The orange bars (\(S_{T_i}\)) show how much variance each input contributes including interactions.
From the Ishigami function:
\(x_2\) dominates the variance as an independent factor.
\(x_1\) has a strong main effect but also interacts with \(x_3\).
\(x_3\) barely contributes on its own but has a notable interaction effect—this is classic Ishigami behavior.
When \(S_{T_i} - S_i\) is large, it signals non-additivity or interaction in the model’s response surface.
Step 3: How Monte Carlo Sampling is Used in Sobol’ Sensitivity Analysis
Monte Carlo (MC) sampling is the engine that powers Sobol’s method.
Sobol’ indices are variance-based, which means they quantify how much of the variance in a model’s output is due to uncertainty (or variability) in each of its inputs.
But to estimate those variances and covariances, we need many realizations of the model.
That’s where Monte Carlo sampling comes in.
3.1 What We’re Sampling in General
In the Sobol’ framework, we treat each model input as a random variable with a specified distribution. For a model:
\[
Y = f(X_1, X_2, \ldots, X_k)
\]
we define a joint input distribution:
\[
(X_1, X_2, \ldots, X_k) \sim p(X)
\]
Monte Carlo sampling simply means: - drawing many random combinations of inputs from \(p(X)\), - running the model \(f\) for each sample, - and then analyzing how changes in each \(X_i\) influence the distribution of \(Y\).
From these samples, we can estimate: - the total output variance \(Var(Y)\), - and how much of that variance is attributable to each input or combination of inputs.
3.2 What That Means for MCDA
In multi-criteria decision analysis (MCDA), our “model” often looks like this:
\[
S = \sum_{i=1}^{k} w_i \, x_i
\]
where: - \(x_i\) are normalized criterion layers (e.g., slope, soil permeability, land cover suitability), - \(w_i\) are weights representing the relative importance of each criterion, - and \(S\) is the resulting suitability score (often a raster).
So the MCDA suitability map is a deterministic function:
\[
S = f(w_1, w_2, \ldots, w_k)
\]
where the “inputs” are the weights.
3.3 Using Monte Carlo Sampling for MCDA
In this context, we use Monte Carlo sampling to represent uncertainty in the weights.
Each Monte Carlo sample corresponds to one possible weighting configuration.
Typically, we assume the weights follow a Dirichlet distribution, since it ensures they are:
non-negative, and
sum to 1.
So for each sample \(w^{(n)} = [w_1^{(n)}, \ldots, w_k^{(n)}] \sim Dir(\alpha)\),
we compute a suitability map (or its mean, variance, or other summary), giving us an output \(S^{(n)}\).
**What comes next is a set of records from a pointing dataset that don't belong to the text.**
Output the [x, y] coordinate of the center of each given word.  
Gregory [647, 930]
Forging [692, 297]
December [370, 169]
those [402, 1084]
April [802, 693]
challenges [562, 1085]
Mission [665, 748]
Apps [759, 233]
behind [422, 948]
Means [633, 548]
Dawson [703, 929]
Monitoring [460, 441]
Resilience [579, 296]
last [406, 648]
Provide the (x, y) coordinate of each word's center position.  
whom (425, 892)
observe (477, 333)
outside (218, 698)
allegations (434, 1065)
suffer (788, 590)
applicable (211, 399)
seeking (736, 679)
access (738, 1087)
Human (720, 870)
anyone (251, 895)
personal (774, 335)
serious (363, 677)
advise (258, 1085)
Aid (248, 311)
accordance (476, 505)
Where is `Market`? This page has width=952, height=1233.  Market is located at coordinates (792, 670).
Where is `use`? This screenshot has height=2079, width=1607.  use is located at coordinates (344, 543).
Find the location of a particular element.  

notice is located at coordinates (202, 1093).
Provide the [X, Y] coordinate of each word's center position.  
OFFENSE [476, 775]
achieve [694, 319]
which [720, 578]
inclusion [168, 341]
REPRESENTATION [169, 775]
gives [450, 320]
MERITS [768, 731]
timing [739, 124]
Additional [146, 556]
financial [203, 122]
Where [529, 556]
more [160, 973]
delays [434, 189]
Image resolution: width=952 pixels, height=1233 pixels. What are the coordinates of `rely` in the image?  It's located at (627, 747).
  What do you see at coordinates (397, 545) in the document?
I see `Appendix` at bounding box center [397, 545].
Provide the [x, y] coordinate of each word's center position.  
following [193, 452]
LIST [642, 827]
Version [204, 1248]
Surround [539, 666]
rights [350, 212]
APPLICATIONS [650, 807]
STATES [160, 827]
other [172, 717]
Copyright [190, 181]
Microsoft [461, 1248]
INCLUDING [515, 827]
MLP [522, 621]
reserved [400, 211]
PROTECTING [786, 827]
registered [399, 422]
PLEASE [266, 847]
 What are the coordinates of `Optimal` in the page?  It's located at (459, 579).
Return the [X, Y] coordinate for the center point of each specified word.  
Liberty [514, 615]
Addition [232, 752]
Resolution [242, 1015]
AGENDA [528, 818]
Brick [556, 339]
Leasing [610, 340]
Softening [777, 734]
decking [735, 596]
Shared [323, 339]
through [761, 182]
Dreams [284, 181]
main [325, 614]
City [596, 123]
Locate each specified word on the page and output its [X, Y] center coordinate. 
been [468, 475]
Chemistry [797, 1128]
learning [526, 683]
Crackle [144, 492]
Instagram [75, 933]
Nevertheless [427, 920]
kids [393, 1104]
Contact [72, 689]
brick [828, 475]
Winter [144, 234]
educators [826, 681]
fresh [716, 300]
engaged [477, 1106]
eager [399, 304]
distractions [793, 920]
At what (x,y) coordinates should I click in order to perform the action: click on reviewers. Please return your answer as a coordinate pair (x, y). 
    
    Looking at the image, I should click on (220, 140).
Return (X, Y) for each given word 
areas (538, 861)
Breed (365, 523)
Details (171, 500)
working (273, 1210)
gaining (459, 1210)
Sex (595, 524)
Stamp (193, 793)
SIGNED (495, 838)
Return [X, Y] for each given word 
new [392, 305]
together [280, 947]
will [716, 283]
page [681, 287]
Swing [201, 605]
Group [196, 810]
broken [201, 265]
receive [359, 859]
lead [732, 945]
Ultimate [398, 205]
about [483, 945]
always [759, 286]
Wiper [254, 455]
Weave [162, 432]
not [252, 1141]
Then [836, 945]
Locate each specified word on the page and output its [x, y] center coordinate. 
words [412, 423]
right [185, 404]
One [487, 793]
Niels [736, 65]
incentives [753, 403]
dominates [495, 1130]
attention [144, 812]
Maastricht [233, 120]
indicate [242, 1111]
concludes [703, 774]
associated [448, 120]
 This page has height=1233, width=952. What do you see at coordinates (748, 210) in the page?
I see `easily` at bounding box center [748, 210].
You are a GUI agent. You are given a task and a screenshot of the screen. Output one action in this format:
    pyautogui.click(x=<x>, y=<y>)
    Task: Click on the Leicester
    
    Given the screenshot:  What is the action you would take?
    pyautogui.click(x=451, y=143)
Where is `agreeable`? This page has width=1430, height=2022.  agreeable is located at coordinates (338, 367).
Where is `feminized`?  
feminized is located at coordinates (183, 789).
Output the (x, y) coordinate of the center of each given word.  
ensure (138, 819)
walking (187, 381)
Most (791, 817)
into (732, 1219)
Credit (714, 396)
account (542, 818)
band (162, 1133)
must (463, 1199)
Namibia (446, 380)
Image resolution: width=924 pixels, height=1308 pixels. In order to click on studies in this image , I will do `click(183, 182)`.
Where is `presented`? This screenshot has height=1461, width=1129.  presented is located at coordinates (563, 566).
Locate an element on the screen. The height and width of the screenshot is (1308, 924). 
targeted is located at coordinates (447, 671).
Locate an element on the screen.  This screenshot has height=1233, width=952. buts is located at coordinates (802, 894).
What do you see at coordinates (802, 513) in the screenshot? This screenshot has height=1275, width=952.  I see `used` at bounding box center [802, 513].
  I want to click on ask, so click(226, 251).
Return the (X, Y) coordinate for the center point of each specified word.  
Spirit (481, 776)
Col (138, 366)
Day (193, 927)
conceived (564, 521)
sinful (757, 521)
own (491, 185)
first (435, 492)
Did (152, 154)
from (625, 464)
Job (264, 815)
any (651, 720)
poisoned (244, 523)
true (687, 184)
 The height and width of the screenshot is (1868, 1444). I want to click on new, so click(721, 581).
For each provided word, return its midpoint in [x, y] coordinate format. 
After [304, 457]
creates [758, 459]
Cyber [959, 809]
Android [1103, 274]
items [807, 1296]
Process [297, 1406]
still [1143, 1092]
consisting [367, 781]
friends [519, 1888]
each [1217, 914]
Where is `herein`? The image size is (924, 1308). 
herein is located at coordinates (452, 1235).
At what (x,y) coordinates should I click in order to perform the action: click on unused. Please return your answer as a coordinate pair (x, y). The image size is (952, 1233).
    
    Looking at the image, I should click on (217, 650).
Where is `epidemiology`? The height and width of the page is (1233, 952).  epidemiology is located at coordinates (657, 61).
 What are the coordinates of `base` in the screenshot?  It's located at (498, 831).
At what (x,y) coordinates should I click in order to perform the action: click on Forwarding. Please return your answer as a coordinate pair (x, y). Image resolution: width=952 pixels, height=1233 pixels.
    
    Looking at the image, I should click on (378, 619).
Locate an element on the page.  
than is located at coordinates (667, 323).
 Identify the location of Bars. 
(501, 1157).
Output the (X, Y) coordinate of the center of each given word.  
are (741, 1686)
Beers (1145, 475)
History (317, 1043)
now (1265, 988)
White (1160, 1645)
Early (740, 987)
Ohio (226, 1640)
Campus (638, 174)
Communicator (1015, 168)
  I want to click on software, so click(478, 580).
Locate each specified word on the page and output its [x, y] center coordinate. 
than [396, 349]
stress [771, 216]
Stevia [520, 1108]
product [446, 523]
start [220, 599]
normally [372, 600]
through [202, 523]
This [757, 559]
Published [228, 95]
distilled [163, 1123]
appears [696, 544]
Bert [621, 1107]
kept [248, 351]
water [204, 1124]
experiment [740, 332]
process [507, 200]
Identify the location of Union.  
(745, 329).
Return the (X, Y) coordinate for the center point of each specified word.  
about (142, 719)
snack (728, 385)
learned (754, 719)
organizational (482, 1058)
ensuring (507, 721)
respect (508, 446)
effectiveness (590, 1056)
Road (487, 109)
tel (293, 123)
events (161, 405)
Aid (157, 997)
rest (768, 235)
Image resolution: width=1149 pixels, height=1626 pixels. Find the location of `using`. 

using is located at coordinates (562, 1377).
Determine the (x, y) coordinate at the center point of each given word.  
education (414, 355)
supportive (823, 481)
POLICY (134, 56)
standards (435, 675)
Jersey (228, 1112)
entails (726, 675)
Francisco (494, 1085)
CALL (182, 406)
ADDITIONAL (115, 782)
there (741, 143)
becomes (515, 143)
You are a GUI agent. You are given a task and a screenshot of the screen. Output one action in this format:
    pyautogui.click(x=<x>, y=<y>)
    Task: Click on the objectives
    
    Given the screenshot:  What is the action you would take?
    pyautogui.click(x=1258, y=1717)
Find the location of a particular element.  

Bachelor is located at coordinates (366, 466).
By repeating this process many times, we build up a Monte Carlo estimate of:
\[
Var(S)
\]
and can compute Sobol’ indices that tell us: - which criteria (and which combinations of criteria) most affect the variability of the suitability score.
3.4 In Summary
Concept
In Classical Sobol’ (e.g., Ishigami)
In GIS/MCDA Context
Inputs (\(X_i\))
Continuous variables (model factors)
Weights or parameters (\(w_i\))
Sampling
Uniform on defined ranges
Dirichlet (weights sum to 1) or uniform
Output (\(Y\))
Model result (scalar or array)
Suitability score (map or region mean)
Purpose
Quantify how each factor affects variance
Quantify how each criterion weight affects suitability uncertainty
3.5 Intuition
In MCDA, Sobol’ sensitivity analysis tells you which weights really matter — and which could vary without changing the results much.
The first-order Sobol’ indices show which single criteria dominate the suitability pattern.
The total-order indices show where there are interactions (e.g., when two layers together produce strong or unexpected outcomes).
Thus, the Monte Carlo samples are not “random pixels” — they are random decision models, each representing one plausible set of preferences (weight vectors).
In short: in Sobol’ analysis of MCDA, we use Monte Carlo sampling to explore uncertainty in the decision weights — typically by drawing thousands of plausible weight combinations from a Dirichlet distribution — and then measure how those differences propagate through to the final suitability results.